Guilherme Mendes Godoy (born 1988 in Rio Claro, São Paulo, Brazil) is a four-time Brazilian Jiu-Jitsu (BJJ) world champion at the black belt level. Guilherme along with his brother Rafael Mendes are 3rd degree black belts under Ramon Lemos, and competitors for the Art of Jiu Jitsu team.

Biography
Guilherme was born in Rio Claro, Brazil. Along with his brother Rafael, he started training Jiu-Jitsu through an older cousin named Thiago Mendes, who at the time was a purple belt under Leonardo Santos. After only a few months of training Thiago recognized great potential for the two boys and took them to train with Ramon Lemos and his own teacher. "Gui", as he is often called, is one of the main figures in the Atos Jiu Jitsu team, being also one of the best “peso pluma” (64,00 kg / 141.5 lb) competitors to have ever competed in the sport. As well as being the first Atos team member to achieve a gold medal at the International Brazilian Jiu Jitsu Federation (IBJJF) World Championship in 2009. Guilherme Mendes is also the co-founder of the Art of Jiu-Jitsu academy along with his younger brother Rafael Mendes.

__________

Extend the Guilherme Mendes biography above, picking up after its final sentence.

• Excerpted data:
__________

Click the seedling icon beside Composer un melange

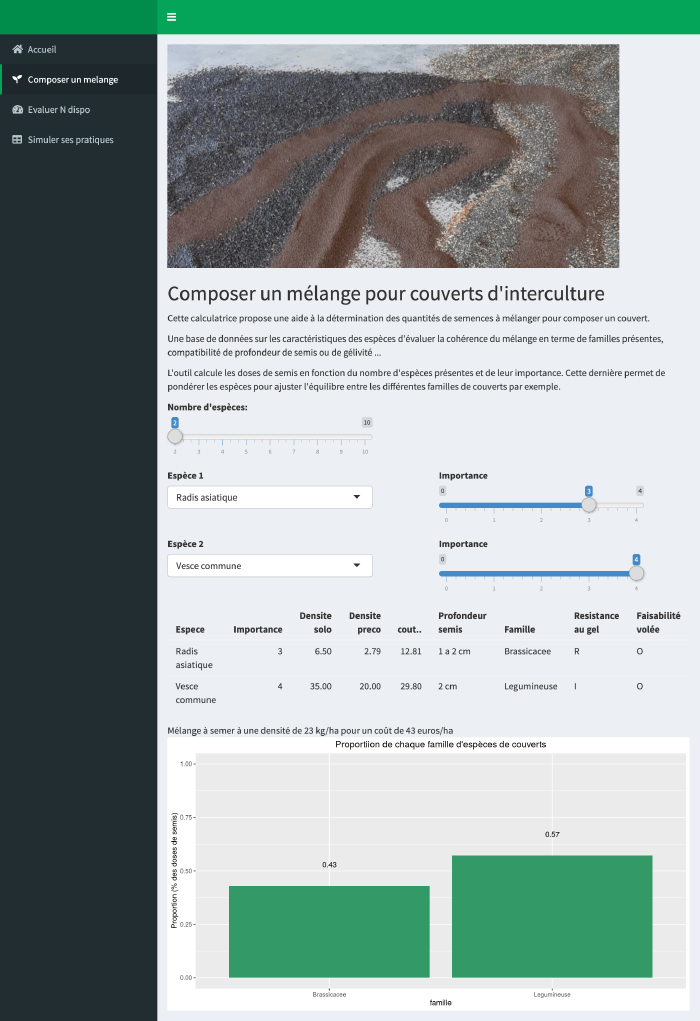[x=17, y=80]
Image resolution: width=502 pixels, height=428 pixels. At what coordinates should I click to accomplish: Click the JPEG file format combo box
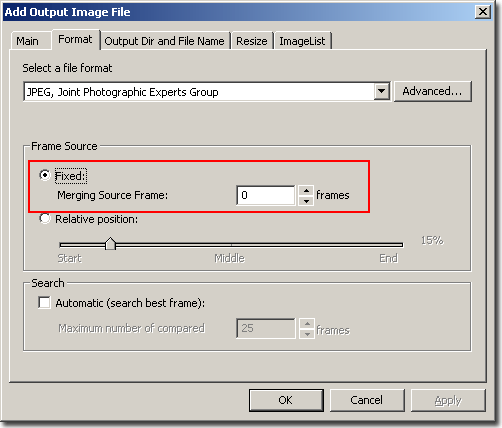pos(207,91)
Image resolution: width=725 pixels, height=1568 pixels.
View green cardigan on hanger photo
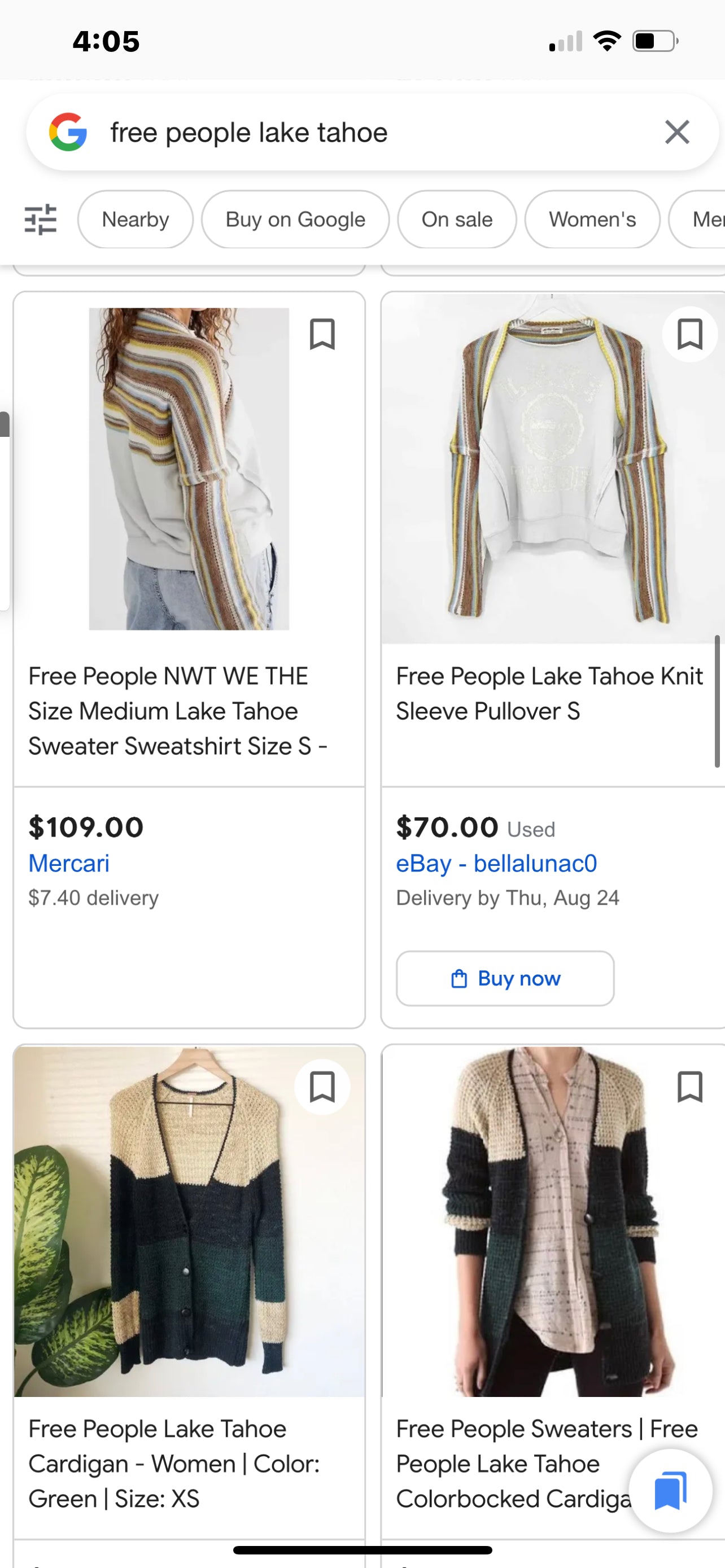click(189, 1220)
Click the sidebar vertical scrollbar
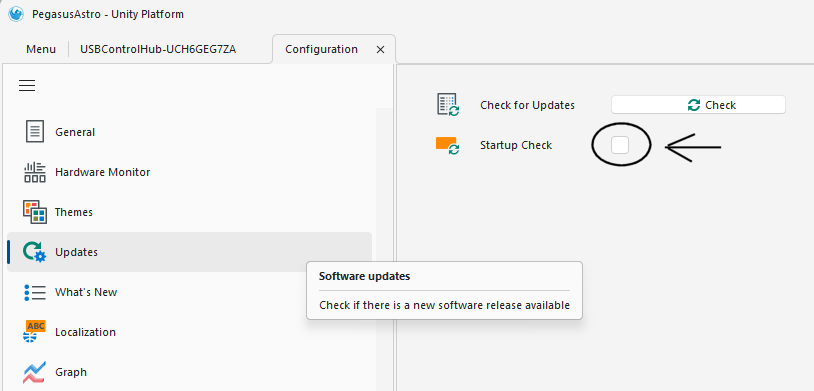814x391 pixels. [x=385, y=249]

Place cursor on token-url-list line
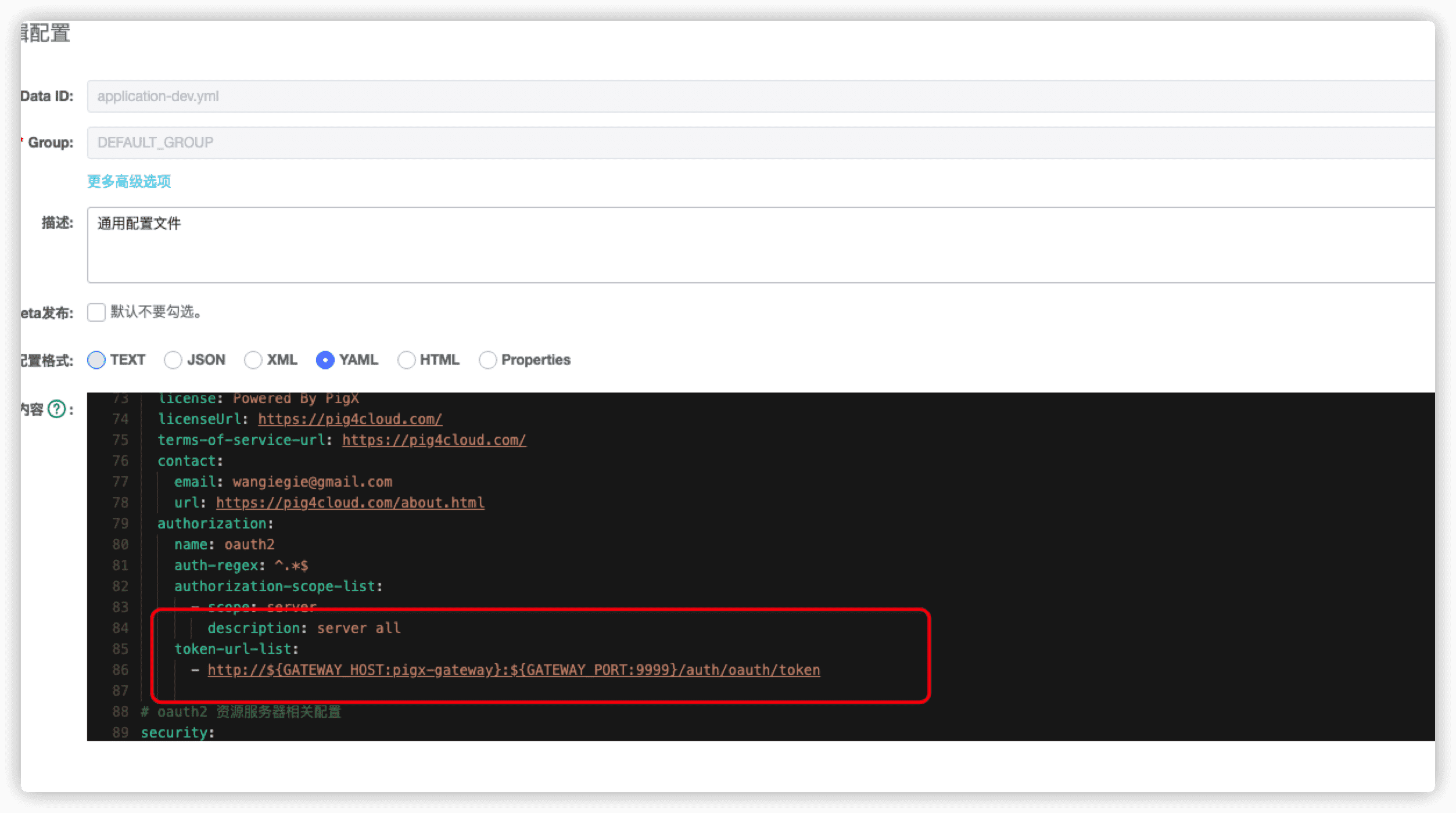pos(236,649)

__________

• Final answer:
Art of Jiu Jitsu Academy
After teaching many seminars, the Mendes brothers decided that they wanted to have a traditional Jiu-Jitsu school with their own students. In July 2012, with the help of their long time sponsor and RVCA founder, Pat Tenore, Guilherme and Rafael Mendes opened up The Art of Jiu Jitsu Academy in Costa Mesa, California. On October 6, 2020, the Art of Jiu Jitsu's famous kid's program produced its first black belt, eighteen-year-old Jessa Khan followed that same month by Tainan Dalpra.

References

External links

Art of Jiu Jitsu Academy official website

1989 births
Living people
People from Rio Claro, São Paulo
Brazilian practitioners of Brazilian jiu-jitsu
People awarded a black belt in Brazilian jiu-jitsu
Sportspeople from São Paulo (state)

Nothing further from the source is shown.